At around the lunching hour on a recent day in Mangonui I saw a familiar face—Jo’s—ball-capped and smiling about to pass me. Just beyond her a blue wood building rose on an array of wood stilts looking like a lone fish monger’s shop with nothing around it except for a slanted stone retaining wall. The building’s side was a simple advertisement: World Famous Mangonui Fish Shop. Fresh From the Ocean.

“What are the chances I run into you again?” Jo said.

She had just finished eating (totted a plastic bag with snacks too), but with the lure of a few hours company agreed to join me for round two at the WFMFS.

The Mangonui Fish shop, much suggested and famous enough to have an automatic Google Maps shout out if you zoom in on the area, is antiseptically clean. Taxidermic puffer fish in various bloat states are suspended from wires hung on ceiling eyebolts, and jade starfish hang on ornamental string. There are no decorations though near the work space, all eye-level-and-below real estate is for penny making—hand written dry erase menus, stacks of red-canned fish, mussels and crayfish salad tightly packed in tupperware containers and sold in exact grams, trays of aioli and tomato based dipping sauces neatly placed.

There are daily fish specials for the fish and chips, though there’s an out of the spotlight menu replete with fresh caught offerings from the you-can-see-it-from-the-window Doubtless Bay. The fish for the F&C special are laid out, filleted and clean, behind display glass and next to the trio of chip exemplars (cut fat, skinny or homestyle). Jo, in front of another display, pointed to separate platters of fish, which were off special that you could buy by gram and have fried with your chosen scoop of chips on the side with sauce that is—as is customary—extra. “Get the Tarakihi” she said, pointing to a white fish with rose chevrons down the fillets’ centers.

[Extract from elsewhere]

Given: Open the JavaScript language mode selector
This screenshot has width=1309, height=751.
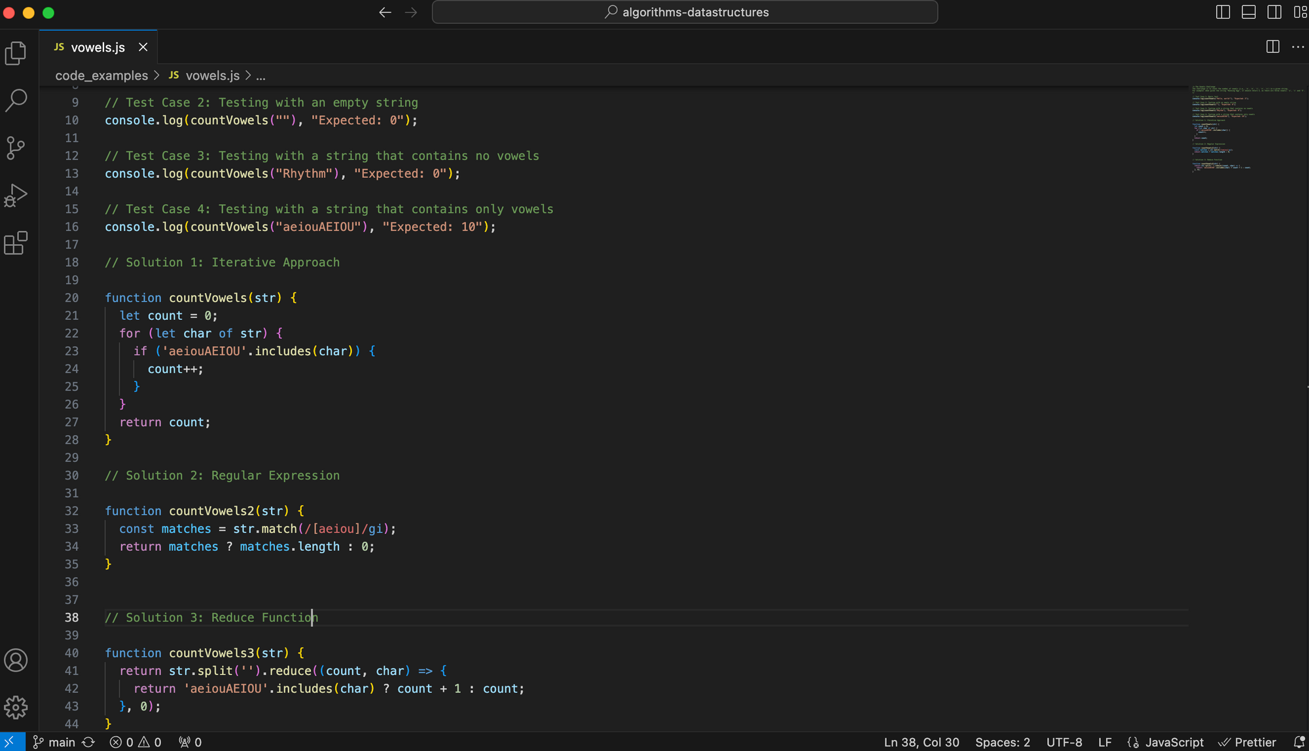Looking at the screenshot, I should (1175, 742).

It was a weekday before the summer vacationer onslaught. The few clientele sitting among the lacquered wood picnic benches were as simply dressed as the decor and speaking English with many accents. On this day the sun was benevolent, and Jo, sitting at a water facing counter and wanting to get a breeze, opened the window and shooed gulls roosting on the sill. Finished orders are announced on a first name basis. Napkins and utensils, like the conversations, are communal.

The food delivers on an uncomplicated promise. The fish was as light as sunlight, lightly fried and dressed with quarter lemon slices that are available to grab. Grease was somehow subsumed to oblivion. The chips, the fish—the lot—were served on clean butcher’s paper, no newsprint here. And the green lipped mussels, de-shelled and steamed and acid cooked with lemon and water and mezzaluna onion slices were meaty and ripe and brackish. The fat chips shear apart with slight finger pressure. “Oh my god,” one customer said, rotating his hand above and around his plate, “I’d order this over a burger.” That customer was, I think, American.